言うことをきかない身体を引きずるように事務所の長椅子に座り込んでいると、やがて屋上から降りて来た男が意外そうな顔をした。この状態で朝から起きてくるとは思わなかったらしいが、俺の方でも失敬なその反応にムカつくのを忘れるくらい、意外なモノを発見していた。
いつものように曝け出されている鎖骨あたりに、赤い痕跡がついている。
これは珍しい事態だ。漁食家と名高い割に女に――他人に触られるのを嫌うギギナは、女の気配を残していても、情事の痕跡を残していたことは無かった気がする。
どこの誰だか知らないが、ギギナの喉元に噛み付くなんて根性のある女もいたもんだ。
気付かない振りをして、迂闊な姿を嘲ってやるかと考えたが、バラした方が面白いに違いない。

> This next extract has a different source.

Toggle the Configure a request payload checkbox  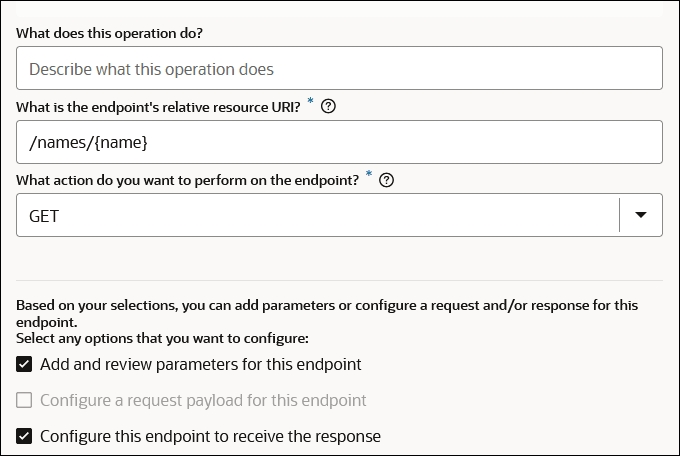point(25,400)
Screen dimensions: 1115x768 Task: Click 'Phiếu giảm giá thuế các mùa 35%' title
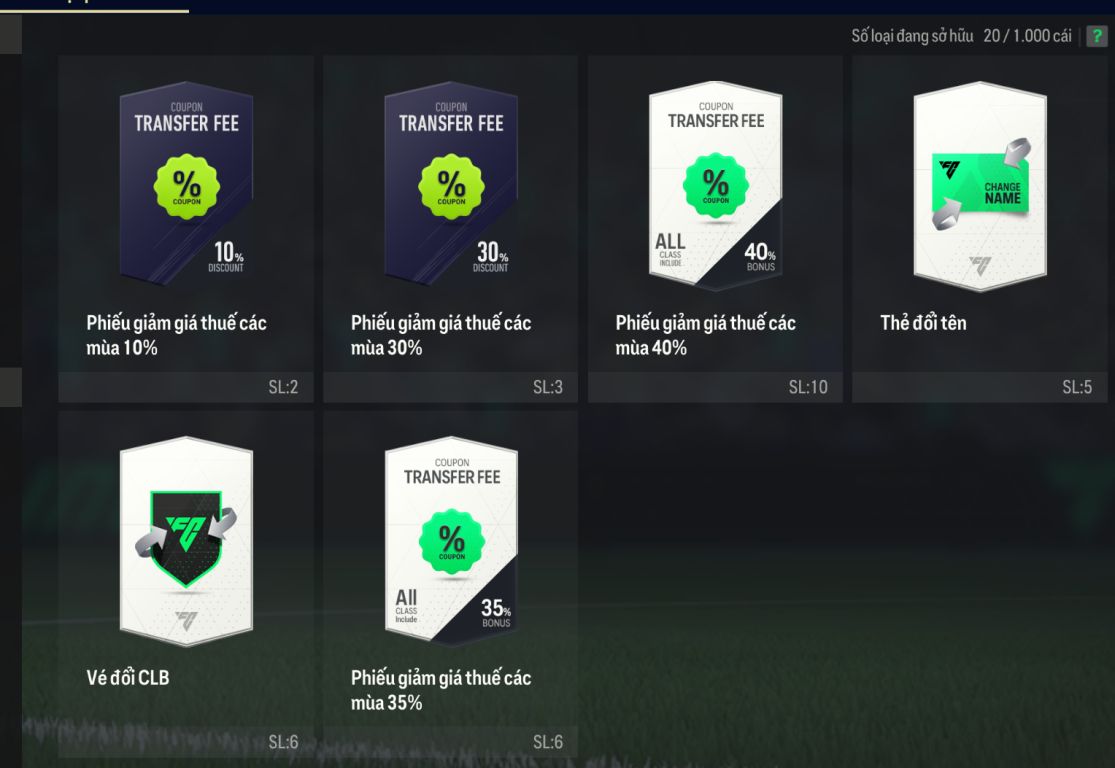[441, 690]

思わぬ不覚に――奴にとっては恐らく――狼狽えるギギナなんて滅多とない見物だ。
「ギギナ、痕がついてるぞ?」
にやりと笑って指摘すると、胸元を見下ろし微妙に表情を揺るがせる。
しかしその表情は、俺の予測とは方向性が異なっていた。
不愉快というよりは楽しげで、嬉しそうな成分すら混じってみえる複雑な色。どうやら奴は、刻まれた所有のしるしに決して怒ってはいないらしい。これはもしかすると、うっかりして消し損ねた訳ではないのだろうか。
「――そうだな、勿体無いから隠しておくか」
「へぇお前でもそんな……」
羞恥心というものがあったのかとからかいかけ、少し意味が違う気がして口ごもる。
痕を見せびらかすのでなく、痕すらも独占したいという気持ちは、恥ずかしさでなく執着心から生じた言葉に聞こえた。
お前にそんな、逞しい身体に手を伸ばして首元に吸いついても優しく笑って許す相手がいるなんて。

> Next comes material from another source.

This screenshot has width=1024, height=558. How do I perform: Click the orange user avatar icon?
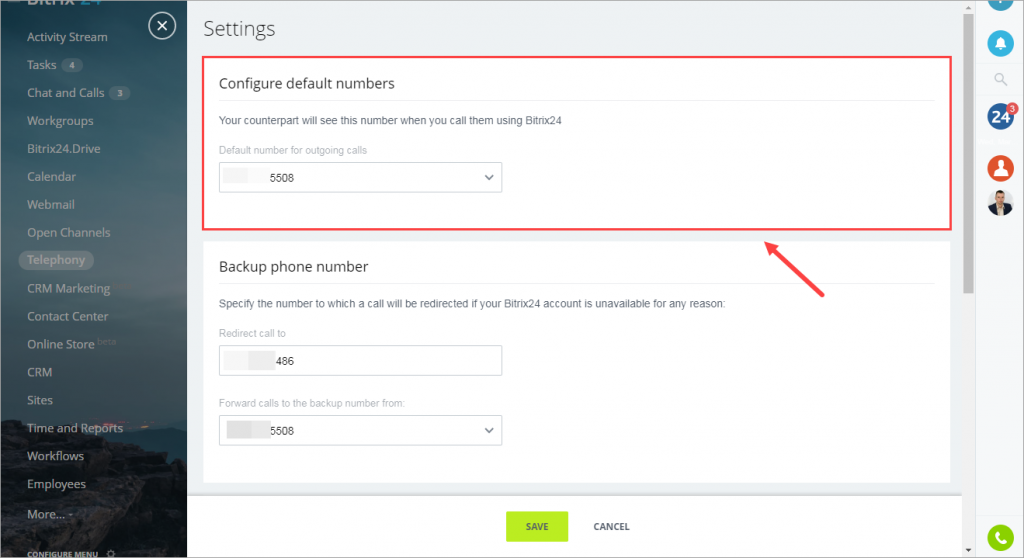1000,168
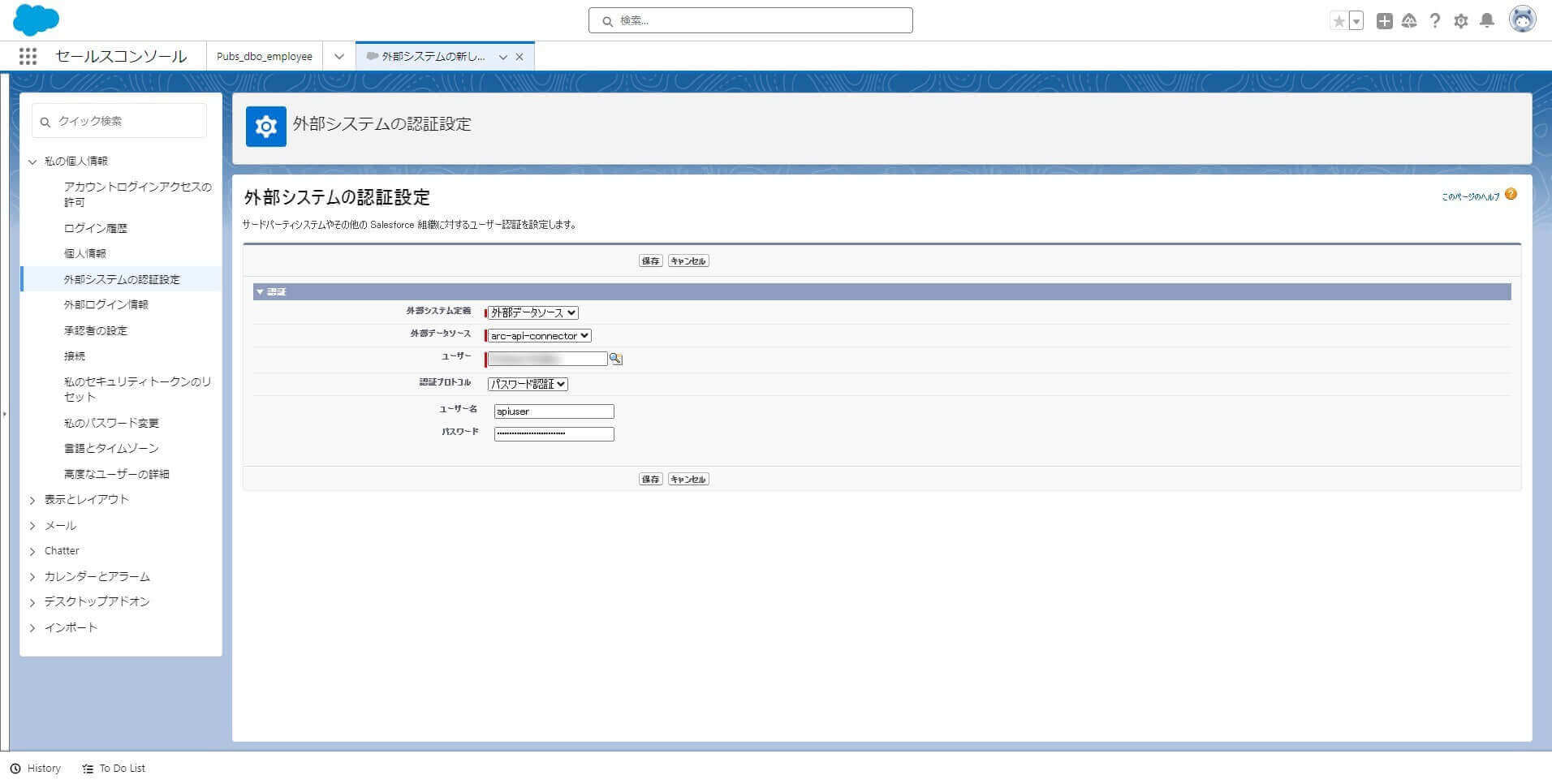Open the Setup gear icon

[x=1461, y=21]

あまりに意外すぎて、戯言も途切れてしまう。近頃、切なく独り寝を続けてる身としては、何だかムカつく。相棒が他人をそこまで受け入れたというのは、どちらかといえば人間としての進歩だと祝ってやるべきなんだろうが。
複雑な想いが脳裏を駆け巡り、やっぱり一言だけと思って口を出た声は酷く掠れていた。
「……お前にも、隠そうと思う羞恥心があったとは驚きだな」
「貴様――本気で言っているのか?」
妙に心細げな響きに聞こえたのはかなりの失態だったが、妙に気色ばんだ男に睨まれて戸惑いを隠せない。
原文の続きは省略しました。